10 Mar 2009

Latin – a life-saver for hacks everywhere

“How do you pronounce ‘principum amicias’? Is it hard ‘c’, soft ‘c’, or a hard ‘ch’?” my friend asked. She was working on the story of the newly discovered Shakespeare portrait.

I think I was right in suggesting a hard “c”. But before I knew it, we were debating the value of Latin – four or five of us. We had all hated learning it, but basked in what it had done for us. We shared accounts of what it had done for our own literacy and understandings of language construction.

For myself, as a journalist who has had to work in Francophone Africa and France herself, who has also had the good fortune to be based as a correspondent in Rome for a year, and who has worked extensively in central and Latin America, Latin quite literally saved my life.

Now, not even my best friend would argue I was any kind of a linguist. But I can make myself understood in French and Spanish and could probably keep my heart beating in Italian if I had to.

But what this improbable debate on the floor of a British newsroom concluded was that Latin had given us logic that extended beyond language. Not only had it explained language construction in its most basic form – the declining of verbs, the qualifying words, plurals and the rest – but it had given us routes to problem-solving in arenas beyond language.

A few months ago Dr Richard Gilder came to see me at our studios. He has pioneered the teaching of Latin in deprived New York schools – the cornerstone is the three-year-old Bronx Latin School.

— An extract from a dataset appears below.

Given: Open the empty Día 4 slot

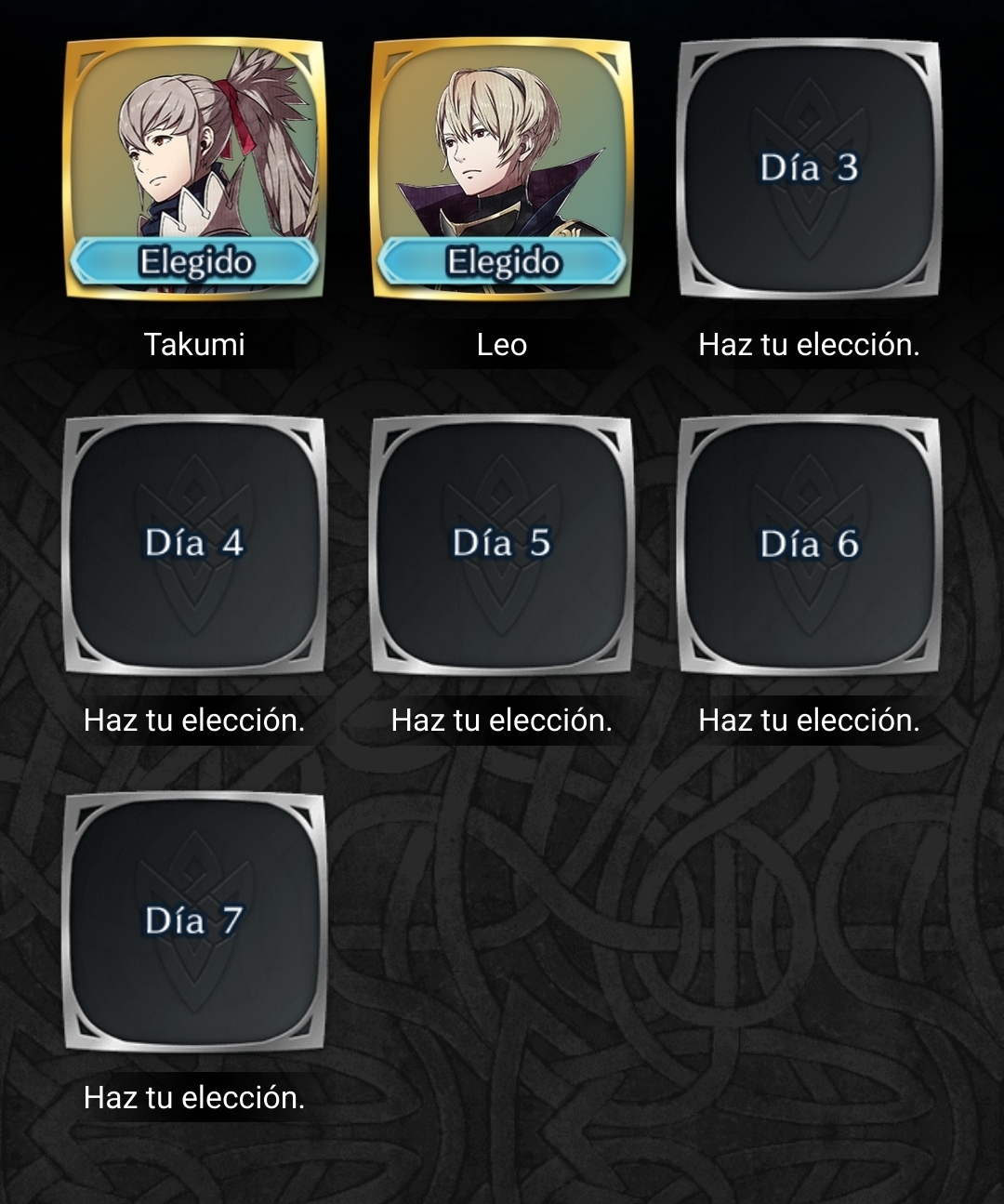Looking at the screenshot, I should pos(194,545).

In the words of the founding head teacher, Leticia Pineiro: “The larger purpose is to get children struggling with literacy to read and do maths at grade level.”

Last year seventh graders in the Bronx Latin School enjoyed a significantly higher pass rate in the New York State English test than seventh graders in the surrounding South Bronx region.

Dr Gilder’s scheme is apparently now being pioneered in nine primary schools in London and Buckinghamshire.